Le financement des films africains par les banques est un véritable parcours du combattant
Après un démarrage quelque peu timide, le Festival international du film mixte (FIFMI) de Ngaoundéré qui a démarré le samedi 16 décembre atteint progressivement sa vitesse de croisière. La matinée du lundi 14 décembre a été ponctuée dans la matinée par un colloque sur le film anthropologique à 10 heures. Le point culminant de cette journée était la table ronde qui s’est tenue en l’après-midi dans les locaux de la communauté urbaine de Ngaoundéré, entre banquiers et professionnels du cinéma avec comme modérateur le journaliste Rémi Atangana.
Pour mieux poser le diagnostic des problèmes dont souffrent le cinéma camerounais en particulier et africain en général, l’un des participants a commencé par présenter la situation au Nigéria qui constitue une exception en la matière en Afrique. Au Nigéria, la production des films a commencé dans les langues locales (Ibo et Yoruba) puis en anglais, ce qui a suscité une grande adhésion chez les consommateurs locaux. Pour ce début, le Nigéria avait comme devise corrigeons les erreurs en avançant, ce qui est tout le contraire dans d’autres pays qui veulent directement la perfection. La réussite du Nigéria dans la production cinématographique vient aussi des médias. Le Nigéria qui, selon les dires de Gérard Essomba Many est un véritable »monstre » en la matière, un pays qui avait 82 chaînes de télévision avant que la France n’ait sa 2e chaine. Assez suffisant pour faire tourner son industrie cinématographique à plein régime. Pour encourager toutes ces initiatives, l’Etat a mis sur pied une Ecole nationale de cinéma avec au départ une formation gratuite des cinéastes. En plus de cette culture cinématographique, on retient que le prix de revient du support d’un film au Nigéria est au niveau du consommateur moyen. Voilà en quelque sorte les raisons du success story nigérian dans le domaine cinématographique. Un exemple que les autres pays gagneraient à copier.
C’est après ce diagnostic que les professionnels du 7e art ont abordé la question du financement proprement dit. Il en ressort que le film est à la fois une denrée culturelle et surtout commerciale. Et comme telle, il doit se vendre. La question de fond était donc celle de savoir si le cinéma africain est bancable ? puisque celui qui veut vendre son projet à un banquier »vent du vent », c’est-à-dire un projet immatériel, il est difficile d’obtenir des financements. C’est la raison pour laquelle les banquiers vont souvent exiger des garanties : un titre foncier, une hypothèque… Mais l’autre question qui revenait était celle de savoir quel est l’interlocuteur qui doit négocier avec la banque ? Ensemble, ils reconnaîtront que c’est au producteur de le faire, puisque c’est lui qui a une vision encyclopédique du projet et non pas les auteurs. Non seulement il a la force communicative, mais aussi la maîtrise et la technique de la chose cinématographique. Au finish, ils reconnaîtront que le financement des films par la banque est un véritable parcours du combattant, car la banque va toujours chercher à limiter ses risques et à diminuer ses financements. Pour l’un des banquiers présents, « le banquier n’entend pas les belles histoires pour un projet qui n’a pas de rentabilité ». Un autre de renchérir, Le banquier n’achète pas le rêve. Nous n’avons pas de passions. Peu importe la personne qui se présente, il faut que le projet soit rentable et qu’il y ait des garanties.

□ □ □ □ □ □ □

*Consigne*
Recopiez mot pour mot le passage de l'article sur le financement des films africains qui va de « Le financement des films africains » jusqu'à « journaliste Rémi Atangana. ». La liste qui suit provient d'une autre source.

*Données fournies*
□ □ □ □ □ □ □

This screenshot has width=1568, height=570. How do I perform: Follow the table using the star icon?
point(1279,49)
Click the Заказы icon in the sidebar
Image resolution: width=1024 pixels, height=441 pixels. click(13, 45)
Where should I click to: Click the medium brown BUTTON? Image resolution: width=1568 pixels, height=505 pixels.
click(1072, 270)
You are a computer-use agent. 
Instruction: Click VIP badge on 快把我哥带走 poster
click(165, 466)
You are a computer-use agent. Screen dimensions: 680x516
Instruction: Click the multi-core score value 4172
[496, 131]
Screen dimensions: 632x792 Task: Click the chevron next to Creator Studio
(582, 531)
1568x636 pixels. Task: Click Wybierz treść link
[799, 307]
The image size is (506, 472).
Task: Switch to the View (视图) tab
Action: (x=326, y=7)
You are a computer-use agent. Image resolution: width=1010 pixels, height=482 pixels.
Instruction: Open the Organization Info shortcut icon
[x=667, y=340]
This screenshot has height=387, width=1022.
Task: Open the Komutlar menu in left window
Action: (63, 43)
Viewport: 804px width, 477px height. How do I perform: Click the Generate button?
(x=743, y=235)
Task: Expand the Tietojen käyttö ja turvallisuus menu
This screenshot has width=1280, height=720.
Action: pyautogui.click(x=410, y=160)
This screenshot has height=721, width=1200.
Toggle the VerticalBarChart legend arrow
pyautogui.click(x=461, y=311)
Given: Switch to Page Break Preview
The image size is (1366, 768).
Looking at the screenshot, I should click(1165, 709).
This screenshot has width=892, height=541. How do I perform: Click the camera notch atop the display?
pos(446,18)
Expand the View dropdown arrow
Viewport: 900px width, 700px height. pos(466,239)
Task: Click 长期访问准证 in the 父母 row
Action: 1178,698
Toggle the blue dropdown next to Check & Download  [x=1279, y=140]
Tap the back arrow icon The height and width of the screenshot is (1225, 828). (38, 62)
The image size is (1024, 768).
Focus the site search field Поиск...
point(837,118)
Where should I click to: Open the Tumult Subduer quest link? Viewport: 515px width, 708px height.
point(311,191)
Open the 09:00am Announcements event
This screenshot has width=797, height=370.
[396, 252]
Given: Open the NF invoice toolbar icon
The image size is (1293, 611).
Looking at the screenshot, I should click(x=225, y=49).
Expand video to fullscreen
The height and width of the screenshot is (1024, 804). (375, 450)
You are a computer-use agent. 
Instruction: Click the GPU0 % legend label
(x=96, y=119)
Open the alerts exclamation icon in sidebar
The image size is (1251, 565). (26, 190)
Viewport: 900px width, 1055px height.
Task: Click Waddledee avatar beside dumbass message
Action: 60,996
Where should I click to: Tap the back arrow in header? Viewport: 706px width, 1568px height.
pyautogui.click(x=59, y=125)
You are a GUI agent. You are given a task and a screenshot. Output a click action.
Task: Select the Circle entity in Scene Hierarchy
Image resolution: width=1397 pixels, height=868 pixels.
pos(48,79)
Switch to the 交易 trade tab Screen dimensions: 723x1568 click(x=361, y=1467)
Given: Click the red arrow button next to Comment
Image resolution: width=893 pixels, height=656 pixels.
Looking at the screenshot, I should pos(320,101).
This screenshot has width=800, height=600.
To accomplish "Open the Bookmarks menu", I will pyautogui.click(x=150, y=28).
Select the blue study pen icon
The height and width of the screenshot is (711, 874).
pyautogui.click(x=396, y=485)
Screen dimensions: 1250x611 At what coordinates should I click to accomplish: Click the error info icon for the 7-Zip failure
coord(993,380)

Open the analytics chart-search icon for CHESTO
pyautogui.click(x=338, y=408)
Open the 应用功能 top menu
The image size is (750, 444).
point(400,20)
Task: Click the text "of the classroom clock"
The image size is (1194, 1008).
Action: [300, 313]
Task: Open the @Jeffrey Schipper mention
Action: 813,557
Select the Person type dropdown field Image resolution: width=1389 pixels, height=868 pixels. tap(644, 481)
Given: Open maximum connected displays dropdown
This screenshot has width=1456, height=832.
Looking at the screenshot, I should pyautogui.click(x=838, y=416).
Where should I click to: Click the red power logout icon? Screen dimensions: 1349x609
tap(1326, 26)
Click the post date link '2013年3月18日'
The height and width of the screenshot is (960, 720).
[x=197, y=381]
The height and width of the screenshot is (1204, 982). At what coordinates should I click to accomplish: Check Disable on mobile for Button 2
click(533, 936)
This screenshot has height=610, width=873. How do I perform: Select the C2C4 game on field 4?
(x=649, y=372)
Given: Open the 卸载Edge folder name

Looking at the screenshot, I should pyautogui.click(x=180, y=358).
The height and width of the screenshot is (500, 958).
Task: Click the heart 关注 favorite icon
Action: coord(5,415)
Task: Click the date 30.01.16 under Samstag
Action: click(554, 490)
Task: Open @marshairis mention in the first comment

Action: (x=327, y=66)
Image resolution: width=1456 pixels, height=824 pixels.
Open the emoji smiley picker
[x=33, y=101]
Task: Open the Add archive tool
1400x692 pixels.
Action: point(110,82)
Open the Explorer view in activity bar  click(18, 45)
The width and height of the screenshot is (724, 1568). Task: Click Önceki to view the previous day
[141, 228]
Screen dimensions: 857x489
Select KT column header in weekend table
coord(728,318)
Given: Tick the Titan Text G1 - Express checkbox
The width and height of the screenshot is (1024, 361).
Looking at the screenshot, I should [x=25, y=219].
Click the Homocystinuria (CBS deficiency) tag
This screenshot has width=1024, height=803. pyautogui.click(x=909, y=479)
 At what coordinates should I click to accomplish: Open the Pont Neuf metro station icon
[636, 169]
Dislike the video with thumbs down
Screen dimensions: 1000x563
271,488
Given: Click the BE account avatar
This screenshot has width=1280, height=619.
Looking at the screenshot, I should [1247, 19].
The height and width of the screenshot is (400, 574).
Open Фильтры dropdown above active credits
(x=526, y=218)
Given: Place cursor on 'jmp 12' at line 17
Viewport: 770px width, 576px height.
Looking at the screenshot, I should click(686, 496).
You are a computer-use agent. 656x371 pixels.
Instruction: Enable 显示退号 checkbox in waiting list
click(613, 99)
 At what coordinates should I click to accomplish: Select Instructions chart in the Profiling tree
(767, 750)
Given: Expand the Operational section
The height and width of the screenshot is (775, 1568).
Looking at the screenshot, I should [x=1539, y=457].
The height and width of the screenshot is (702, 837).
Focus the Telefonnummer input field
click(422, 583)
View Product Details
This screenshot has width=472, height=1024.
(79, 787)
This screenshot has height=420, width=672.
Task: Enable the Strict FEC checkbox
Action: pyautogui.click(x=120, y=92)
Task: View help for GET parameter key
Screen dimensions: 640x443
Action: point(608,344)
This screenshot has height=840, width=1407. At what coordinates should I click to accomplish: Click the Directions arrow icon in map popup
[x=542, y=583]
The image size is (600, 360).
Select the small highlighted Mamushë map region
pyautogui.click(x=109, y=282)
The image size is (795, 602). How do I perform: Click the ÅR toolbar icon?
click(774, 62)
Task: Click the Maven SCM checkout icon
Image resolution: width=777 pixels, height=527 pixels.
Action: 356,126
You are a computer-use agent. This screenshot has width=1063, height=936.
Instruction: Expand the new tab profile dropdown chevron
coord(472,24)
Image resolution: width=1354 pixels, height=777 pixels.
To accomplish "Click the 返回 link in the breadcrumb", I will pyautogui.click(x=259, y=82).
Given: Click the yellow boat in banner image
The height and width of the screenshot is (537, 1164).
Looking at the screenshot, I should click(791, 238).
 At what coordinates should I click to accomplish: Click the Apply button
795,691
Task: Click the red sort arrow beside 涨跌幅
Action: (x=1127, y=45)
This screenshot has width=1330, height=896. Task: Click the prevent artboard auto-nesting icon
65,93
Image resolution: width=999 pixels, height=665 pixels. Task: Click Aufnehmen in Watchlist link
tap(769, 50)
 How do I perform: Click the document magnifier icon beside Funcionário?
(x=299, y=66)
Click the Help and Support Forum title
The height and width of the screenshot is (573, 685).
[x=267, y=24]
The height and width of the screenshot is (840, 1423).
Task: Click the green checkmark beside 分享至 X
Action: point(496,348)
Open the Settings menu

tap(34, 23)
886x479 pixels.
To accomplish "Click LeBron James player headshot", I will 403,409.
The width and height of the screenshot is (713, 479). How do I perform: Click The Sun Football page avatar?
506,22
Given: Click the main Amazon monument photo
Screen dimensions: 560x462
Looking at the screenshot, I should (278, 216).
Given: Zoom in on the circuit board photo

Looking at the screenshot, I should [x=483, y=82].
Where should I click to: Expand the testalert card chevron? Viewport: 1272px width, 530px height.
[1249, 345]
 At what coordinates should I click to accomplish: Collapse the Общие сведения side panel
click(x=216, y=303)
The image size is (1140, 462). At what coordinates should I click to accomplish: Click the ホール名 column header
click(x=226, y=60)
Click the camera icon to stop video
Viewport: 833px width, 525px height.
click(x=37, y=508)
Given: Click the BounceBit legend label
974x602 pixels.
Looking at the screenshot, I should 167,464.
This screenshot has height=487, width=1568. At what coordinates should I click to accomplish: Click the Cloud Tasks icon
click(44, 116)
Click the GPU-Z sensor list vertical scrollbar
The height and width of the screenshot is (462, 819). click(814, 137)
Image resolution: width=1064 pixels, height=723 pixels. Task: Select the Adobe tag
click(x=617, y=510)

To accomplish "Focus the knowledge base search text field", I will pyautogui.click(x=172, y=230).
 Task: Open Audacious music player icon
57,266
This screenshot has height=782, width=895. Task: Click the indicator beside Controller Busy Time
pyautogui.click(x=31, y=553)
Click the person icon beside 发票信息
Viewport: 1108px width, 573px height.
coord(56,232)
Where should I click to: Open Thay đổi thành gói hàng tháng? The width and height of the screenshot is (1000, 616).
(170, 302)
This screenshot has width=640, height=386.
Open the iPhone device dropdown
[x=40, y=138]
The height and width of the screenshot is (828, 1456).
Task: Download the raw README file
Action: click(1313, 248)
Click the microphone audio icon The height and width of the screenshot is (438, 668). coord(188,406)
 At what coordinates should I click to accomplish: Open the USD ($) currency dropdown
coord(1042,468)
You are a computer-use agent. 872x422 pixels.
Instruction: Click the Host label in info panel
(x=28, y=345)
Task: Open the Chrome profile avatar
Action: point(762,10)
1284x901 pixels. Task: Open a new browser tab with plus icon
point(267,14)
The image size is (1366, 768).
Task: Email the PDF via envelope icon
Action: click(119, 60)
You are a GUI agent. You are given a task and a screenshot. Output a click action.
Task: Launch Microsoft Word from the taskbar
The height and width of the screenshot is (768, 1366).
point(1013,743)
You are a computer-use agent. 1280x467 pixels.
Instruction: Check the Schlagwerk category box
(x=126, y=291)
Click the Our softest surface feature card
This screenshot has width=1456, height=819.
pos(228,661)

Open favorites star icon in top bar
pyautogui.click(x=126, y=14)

□ □ □ □ □ □ □

*Réponse*
Le financement des films africains par les banques est un véritable parcours du combattant
Après un démarrage quelque peu timide, le Festival international du film mixte (FIFMI) de Ngaoundéré qui a démarré le samedi 16 décembre atteint progressivement sa vitesse de croisière. La matinée du lundi 14 décembre a été ponctuée dans la matinée par un colloque sur le film anthropologique à 10 heures. Le point culminant de cette journée était la table ronde qui s’est tenue en l’après-midi dans les locaux de la communauté urbaine de Ngaoundéré, entre banquiers et professionnels du cinéma avec comme modérateur le journaliste Rémi Atangana.